Tindakan yang Diperlukan -
**a.** Kutiplah bagian teks tentang globalisasi sepakbola di bawah ini, mulai dari "Globalisasi Sepakbola, Kemanusiaan, dan" sampai dengan "memberikan dampak positif.", termasuk kedua batas tersebut.
**b.** Ringkaslah paragraf dalam teks tentang globalisasi sepakbola yang diawali dengan "Banyaknya klub sepakbola" menjadi butir-butir singkat yang tetap memuat fakta pokoknya.

Globalisasi Sepakbola, Kemanusiaan, dan Demokrasi
Sepakbola
sebagai olahraga favorit di dunia memberikan banyak perubahan pada manusia dan
negara-negara di dunia. Segala sektor tersentuh ketika globalisasi sepakbola
mulai berjalan. Meski banyak negara yang kurang mendapat manfaat dari
globalisasi ini, namun setidaknya globalisasi sepakbola terutama di
negara-negara timur telah memberikan dampak positif.
Banyaknya
klub sepakbola di negara-negara timur membuat investasi di negara-negara
tersebut meningkat yang diikuti pula dengan meningkatnya ekonomi (Levermore
& Beacom, 2009). Globalisasi sepakbola membawa dampak pada sistem demokrasi
suatu negara, perkembangan kemanusiaan, serta kewarganegaraan menjadi fokus
utama komunitas sepakbola (Giulianotti & Robertson, 2004). FIFA sebagai
federasi induk sepakbola dunia memberikan kebebasan pada negara dan klub
sepakbola untuk mengelola tim mereka sesuai dengan aturan yang berlaku, hal ini
bukan hanya fokus pada industrialisasi sepakbola yang kemudian mewajibkan klub
mandiri menjadi perusahaan transnasional saja. Segala macam upaya dilakukan
untuk memperbaiki sistem sepakbola dunia, karena sepakbola merupakan olahraga
yang mengumpulkan banyak orang.

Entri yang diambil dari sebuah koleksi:
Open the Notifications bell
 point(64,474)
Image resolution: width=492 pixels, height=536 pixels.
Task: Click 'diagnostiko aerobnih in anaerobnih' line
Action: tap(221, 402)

Hasil -
**a.**
Globalisasi Sepakbola, Kemanusiaan, dan Demokrasi
Sepakbola
sebagai olahraga favorit di dunia memberikan banyak perubahan pada manusia dan
negara-negara di dunia. Segala sektor tersentuh ketika globalisasi sepakbola
mulai berjalan. Meski banyak negara yang kurang mendapat manfaat dari
globalisasi ini, namun setidaknya globalisasi sepakbola terutama di
negara-negara timur telah memberikan dampak positif.

**b.**
- Banyaknya klub sepakbola di negara-negara timur meningkatkan investasi di negara-negara tersebut, yang diikuti pula dengan meningkatnya ekonomi (Levermore & Beacom, 2009).
- Globalisasi sepakbola berdampak pada sistem demokrasi suatu negara, serta perkembangan kemanusiaan dan kewarganegaraan menjadi fokus utama komunitas sepakbola (Giulianotti & Robertson, 2004).
- FIFA sebagai federasi induk sepakbola dunia memberi kebebasan kepada negara dan klub sepakbola untuk mengelola tim mereka sesuai aturan yang berlaku. Hal ini tidak hanya berfokus pada industrialisasi sepakbola yang mewajibkan klub mandiri menjadi perusahaan transnasional.
- Segala macam upaya dilakukan untuk memperbaiki sistem sepakbola dunia karena sepakbola merupakan olahraga yang mengumpulkan banyak orang.